[•° EMPAT PULUH LIMA °•]

106 13 0
                                    

Ire mendelik kaget saat merasakan sesuatu bergejolak di perutnya. Wanita yang tengah menyiapkan sarapan itu memegangi perut sembari memastikan gerakan tadi bukan hanya khayalannya.

"Eh?!" Ia terkekeh saat merasakan ada gerakan kecil lagi. Tangan satunya sampai menutup mulut saking tak percaya.

"Kamu gerak, sayang?" tanyanya sambil mengelus sebentar. Sedetik setelahnya, seorang lelaki dengan rambut basah sehabis keramas muncul dari balik tangga.

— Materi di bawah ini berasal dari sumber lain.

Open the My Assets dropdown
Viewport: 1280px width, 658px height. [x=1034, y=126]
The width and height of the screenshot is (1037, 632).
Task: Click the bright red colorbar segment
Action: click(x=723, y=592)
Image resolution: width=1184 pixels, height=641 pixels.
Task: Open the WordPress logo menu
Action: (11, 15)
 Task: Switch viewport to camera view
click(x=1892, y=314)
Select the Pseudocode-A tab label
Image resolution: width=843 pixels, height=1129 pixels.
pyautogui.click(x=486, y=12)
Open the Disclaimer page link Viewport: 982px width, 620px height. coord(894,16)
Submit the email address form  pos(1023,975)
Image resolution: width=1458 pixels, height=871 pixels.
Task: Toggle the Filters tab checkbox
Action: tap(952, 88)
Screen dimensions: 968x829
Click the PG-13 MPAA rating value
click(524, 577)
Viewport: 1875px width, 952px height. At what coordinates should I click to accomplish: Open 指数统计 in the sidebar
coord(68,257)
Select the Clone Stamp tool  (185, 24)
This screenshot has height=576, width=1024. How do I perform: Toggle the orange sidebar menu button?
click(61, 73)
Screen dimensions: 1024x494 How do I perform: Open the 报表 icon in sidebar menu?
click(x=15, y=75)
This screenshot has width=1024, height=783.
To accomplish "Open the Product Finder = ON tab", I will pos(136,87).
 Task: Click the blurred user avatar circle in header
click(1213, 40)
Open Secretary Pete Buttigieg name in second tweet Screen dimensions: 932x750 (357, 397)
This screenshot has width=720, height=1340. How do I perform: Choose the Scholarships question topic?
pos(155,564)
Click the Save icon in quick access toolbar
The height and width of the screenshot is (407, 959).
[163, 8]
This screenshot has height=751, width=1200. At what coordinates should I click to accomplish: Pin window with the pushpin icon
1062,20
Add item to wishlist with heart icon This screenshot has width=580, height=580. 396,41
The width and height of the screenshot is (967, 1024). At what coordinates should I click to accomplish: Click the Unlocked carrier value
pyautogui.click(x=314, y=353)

Habib, masih mengenakan kolor pendek berwarna biru metalik dan kaus hitam polos serta handuk kecil yang ia kudungkan di kepalanya.

Lelaki itu berjalan ke dapur, matanya tertuju pada gelas yang ada di atas meja makan, tidak menyapa istrinya sama sekali.

"Abang!" panggil Ire. Lelakinya menoleh dengan wajah konyol, apalagi tudung handuk di kepalanya menjuntai seperti rambut palsu.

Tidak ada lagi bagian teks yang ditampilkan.